Data from: Estimating belowground plant abundance with DNA metabarcoding


Most work on plant community ecology has been performed aboveground, neglecting the processes that occur in the soil. DNA metabarcoding, where multiple species are computationally identified in bulk samples, can help overcome the logistical limitations involved in sampling plant communities belowground. A major limitation of this methodology is, however, the quantification of species’ abundances based on the percentage of sequences assigned to each taxon. Using root tissues of the five dominant species in a semiarid Mediterranean shrubland (Bupleurum fruticescens, Helianthemum cinereum, Linum suffruticosum, Stipa pennata and Thymus vulgaris), we built pairwise mixtures of relative abundance (20, 50 and 80% biomass), and implemented two methods (linear models fits and correction indices) to improve root biomass estimates. We validated both methods with multispecies mixtures that simulate field-collected samples. For all species, we found a positive and highly significant relationship between the percentage of sequences and biomass in the mixtures (R2 = 0.44-0.66), but the equations for each species (slope and intercept) differed among them, and two species were consistently over- and under-estimated. The correction indices greatly improved the estimates of biomass percentage for all five species in the multispecies mixtures, and reduced the overall error from 17% to 6%. Our results show that, through the use of post-sequencing quantification methods on mock communities, DNA metabarcoding can be effectively used to determine not only species’ presence but also their relative abundance in field samples of root mixtures. Importantly, knowledge on these aspects will allow to study key, yet poorly understood, belowground processes.

> WORK TO BE COMPLETED:
Answer these questions using the text on belowground plant abundance:
1. What relative abundances by biomass were used to build the pairwise mixtures?
2. What range of R2 values was found for the relationship between the percentage of sequences and biomass?
3. From what value to what value did the correction indices reduce the overall error?

> SUPPLIED MATERIAL:
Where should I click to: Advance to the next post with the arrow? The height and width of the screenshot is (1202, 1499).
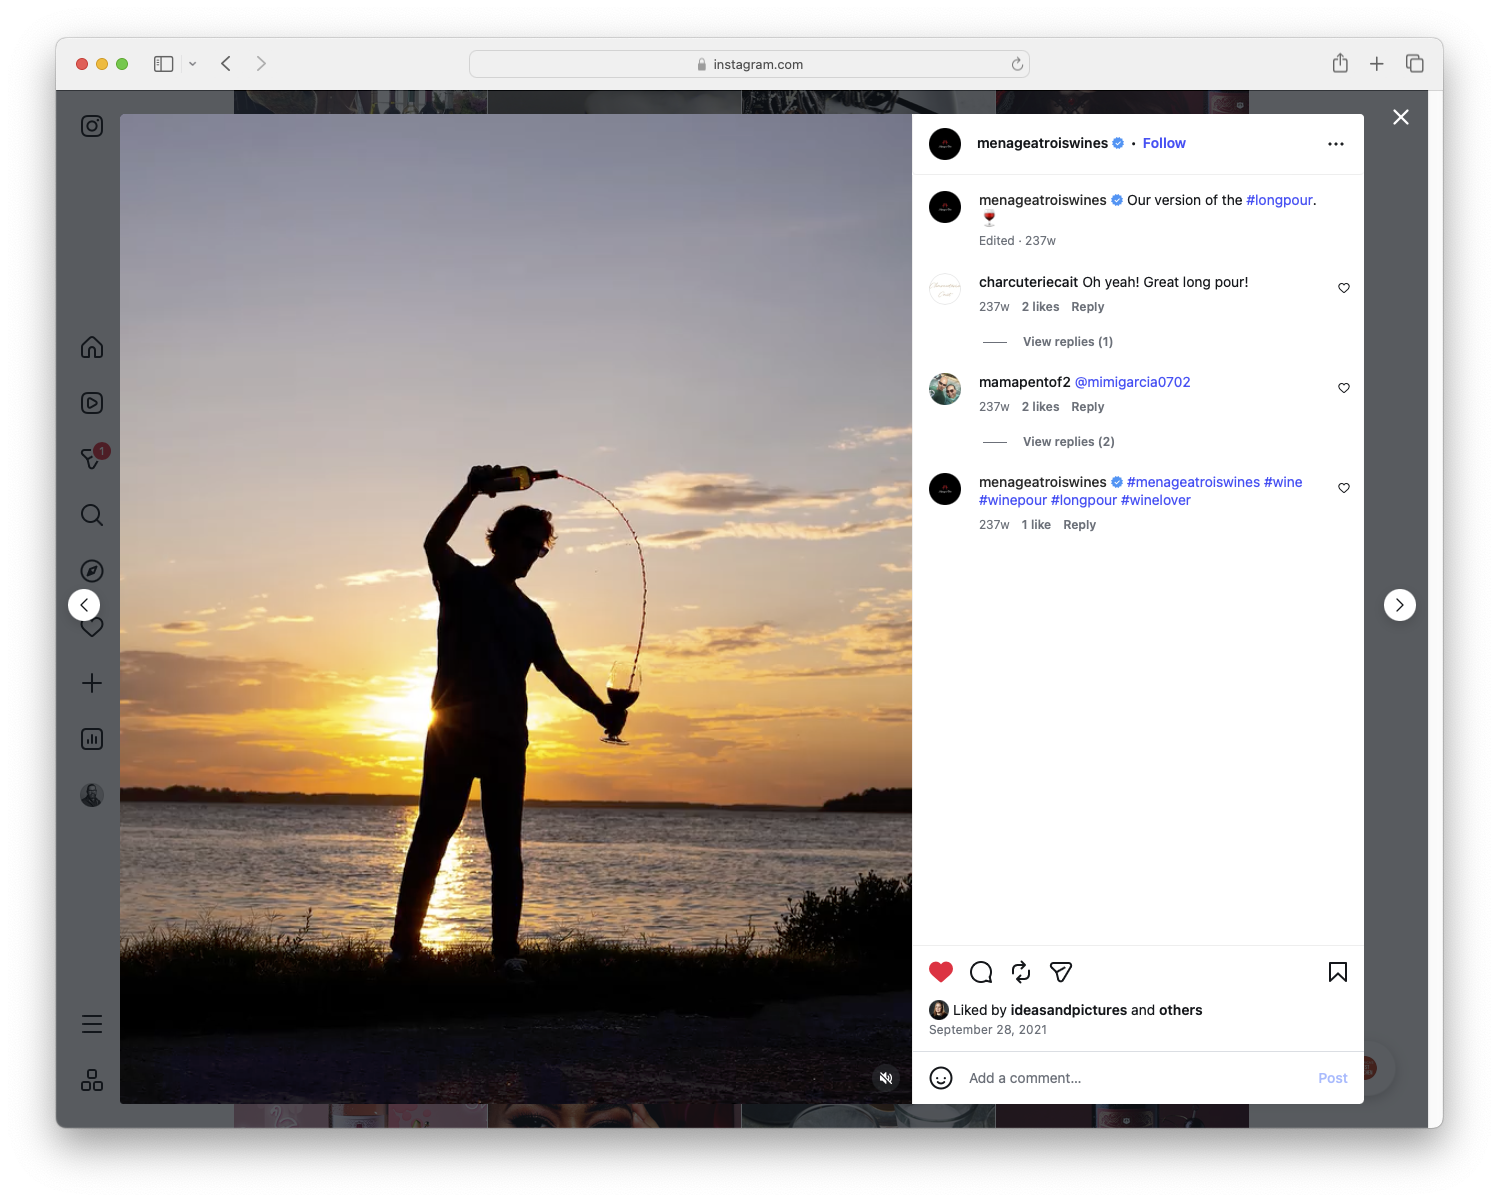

> COMPLETED TASK:
1. 20, 50 and 80% biomass.
2. 0.44-0.66.
3. From 17% to 6%.